By the mid-1970s, Aaron and Baker were gone and the Braves were enduring some tough times. Turner sought to attract attention and get people to show up as the team grinded toward a last-place finish. On Sept. 17, 1976 – 29 years after Jackie Robinson broke the color barrier on the field – Turner elevated Lucas from director of the farm system to general manager, naming him vice president of player personnel. “When I promoted him, I didn’t realize he would be baseball’s first-ever black general manager,” Turner said. “I was simply putting the best guy I knew in the position.”
Lucas’ moves mold the Braves into a great team
Besides running daily operations of a major league ball club, there was also the task of keeping pace with Turner, the temperamental owner.
One of Lucas’ most impactful moves came when he brought in Bobby Cox, then an upstart in the Yankees system. Lucas had the manager he wanted, and in the spring of 1979, Lucas was locked in what became very public negotiations with Bob Horner, a young slugger who was to be Dale Murphy‘s tag team partner in the Braves’ lineup of the future. “I know he wrestled with some problems with the ball club,” Cecil remembered. “While Ted had a great deal of faith in Luke, his wanting to manage the team … ” As he was just hitting his stride in his job, Lucas died after suffering a heart attack and an aneurysm on May 1, 1979, at his Atlanta home while the team played in Pittsburgh. He was 43 years old.

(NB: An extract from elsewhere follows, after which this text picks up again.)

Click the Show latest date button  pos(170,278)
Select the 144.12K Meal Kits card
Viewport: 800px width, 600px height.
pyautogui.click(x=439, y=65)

With Lucas gone, an impatient Turner fired Cox after the strike-shortened 1981 season, opening the door for Joe Torre, who would lead the Braves to the Western Division crown in 1982, and fulfill Lucas’ dream. Turner would fire Torre after the 1984 season and in 1986, brought back Lucas’ choice, Cox, for a second stint. In only two full seasons and two months into a third, Lucas had climbed the baseball ladder to make history. Cox, his most important hire, would eventually link him to the Braves’ string of 14 consecutive divisional championships. It would be 16 years before Bob Watson would become the second black major league general manager. With the number of African-American major league baseball players down, the outlook is not good for inclusion in the future, either on the field or in the front office. Baker, now the manager of the Washington Nationals, said Lucas would be very disappointed. “He would not be proud of the situation now with the lack of black players and front-office people. It’s about the worst that I have seen in almost 50 years in the game.”
“In some ways, things have gone backwards since we lost Bill,” said Aaron.
The Braves inducted Lucas into their hall of fame in 2006 — along with Ralph Garr, a Grambling State product remembered as “The Road Runner” – for his 23 years of service to the franchise. Said Turner: “In the short time Bill was general manager, he did a great job overseeing the team and made improvements that laid the foundation for the Braves eventually becoming known as America’s Team. While it took more than 15 years after Bill’s passing to win the World Series, it was well worth the wait. Bill’s contributions to the Braves organization will never be forgotten.”